- Excerpted passage
--- Start ---

Luke 12:47, Luke 12:48
And that servant, which knew his lord's will, and prepared not himself, neither did according to his will, shall be beaten with many stripes. But he that knew not, and did commit things worthy of stripes, shall be beaten with few stripes. For unto whomsoever much is given, of him shall be much required. These verses are easy to understand. They explain the broad principles upon which the foregoing statements, in parable and in direct teaching, are based. Rewards and punishments will be allotted in the coming world with strict justice. To some, great knowledge of the Divine will is given and splendid opportunities of work are afforded; to such, if only they are faithful and true, will indeed a high place in the city of God be allotted; but alas for them in the life to come if they fail, if they miss the splendid chance of being true toilers with and for God! Their portion will be the many stripes. To others a knowledge of the Divine will, scanty compared with these just spoken of, is given, and opportunities of doing high and noble work are here comparatively few; if these use the little knowledge and seize the few opportunities, they will, while occupying a lower grade in the hierarchy of heaven, still enjoy the perfect bliss of friendship with God. The punishment for failure here is designated by the few stripes. In this solemn passage it is notable that degrees or grades in punishment as well as degrees or grades in glory are distinctly spoken of.

--- End ---

- Directions for this task
Reproduce the commentary on Luke 12:47 and 12:48 word for word, from its heading through its final sentence.

- Data rows
--- Start ---

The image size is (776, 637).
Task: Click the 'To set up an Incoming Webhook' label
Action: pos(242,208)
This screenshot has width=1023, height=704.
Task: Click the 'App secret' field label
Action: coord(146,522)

--- End ---
--- Start ---

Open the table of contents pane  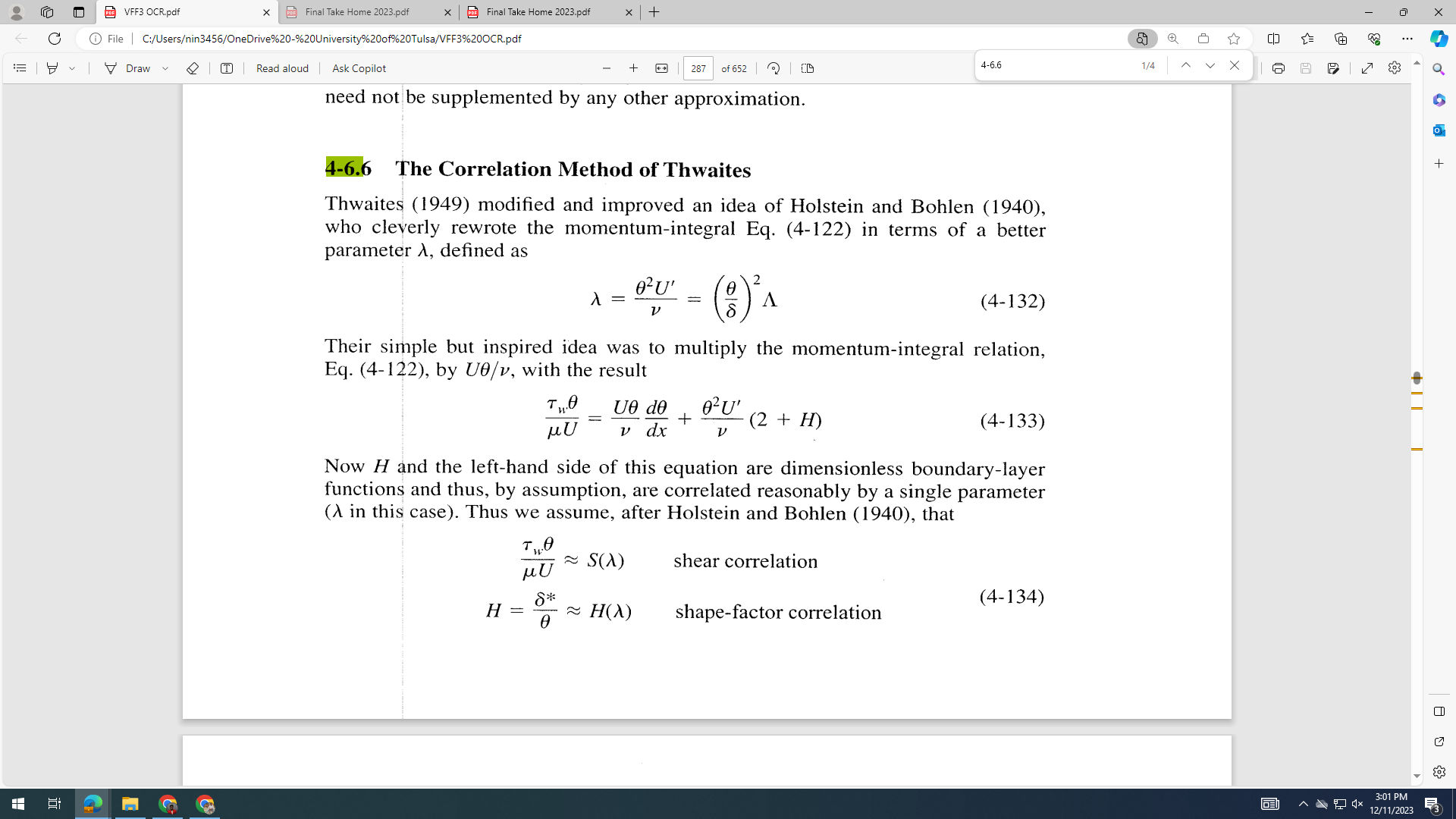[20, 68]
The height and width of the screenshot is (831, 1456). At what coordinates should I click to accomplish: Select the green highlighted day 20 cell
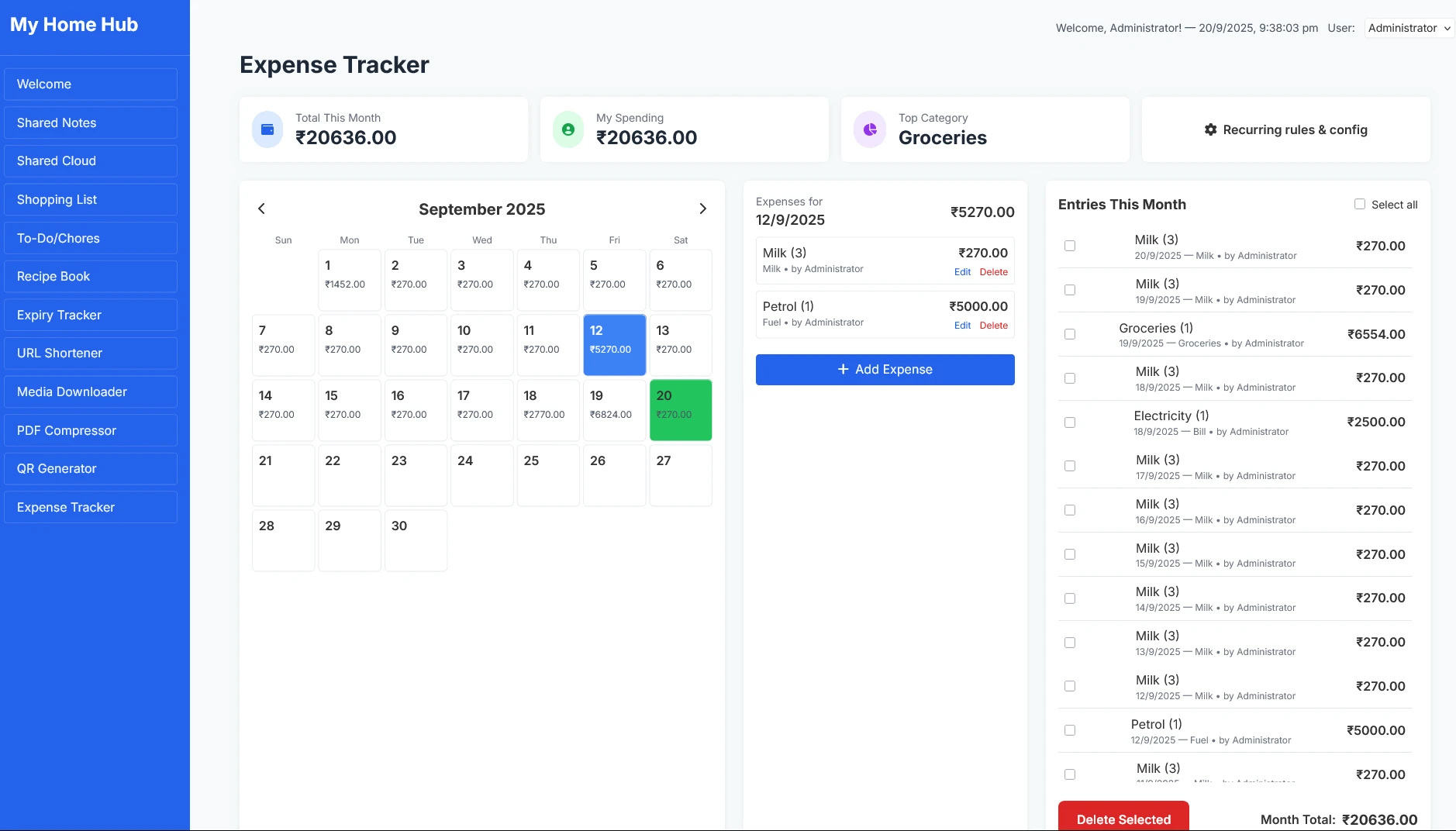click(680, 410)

--- End ---
--- Start ---

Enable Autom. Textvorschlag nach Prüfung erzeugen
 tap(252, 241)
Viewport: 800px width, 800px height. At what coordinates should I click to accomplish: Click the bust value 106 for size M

--- End ---

- Exercise response
Luke 12:47, Luke 12:48
And that servant, which knew his lord's will, and prepared not himself, neither did according to his will, shall be beaten with many stripes. But he that knew not, and did commit things worthy of stripes, shall be beaten with few stripes. For unto whomsoever much is given, of him shall be much required. These verses are easy to understand. They explain the broad principles upon which the foregoing statements, in parable and in direct teaching, are based. Rewards and punishments will be allotted in the coming world with strict justice. To some, great knowledge of the Divine will is given and splendid opportunities of work are afforded; to such, if only they are faithful and true, will indeed a high place in the city of God be allotted; but alas for them in the life to come if they fail, if they miss the splendid chance of being true toilers with and for God! Their portion will be the many stripes. To others a knowledge of the Divine will, scanty compared with these just spoken of, is given, and opportunities of doing high and noble work are here comparatively few; if these use the little knowledge and seize the few opportunities, they will, while occupying a lower grade in the hierarchy of heaven, still enjoy the perfect bliss of friendship with God. The punishment for failure here is designated by the few stripes. In this solemn passage it is notable that degrees or grades in punishment as well as degrees or grades in glory are distinctly spoken of.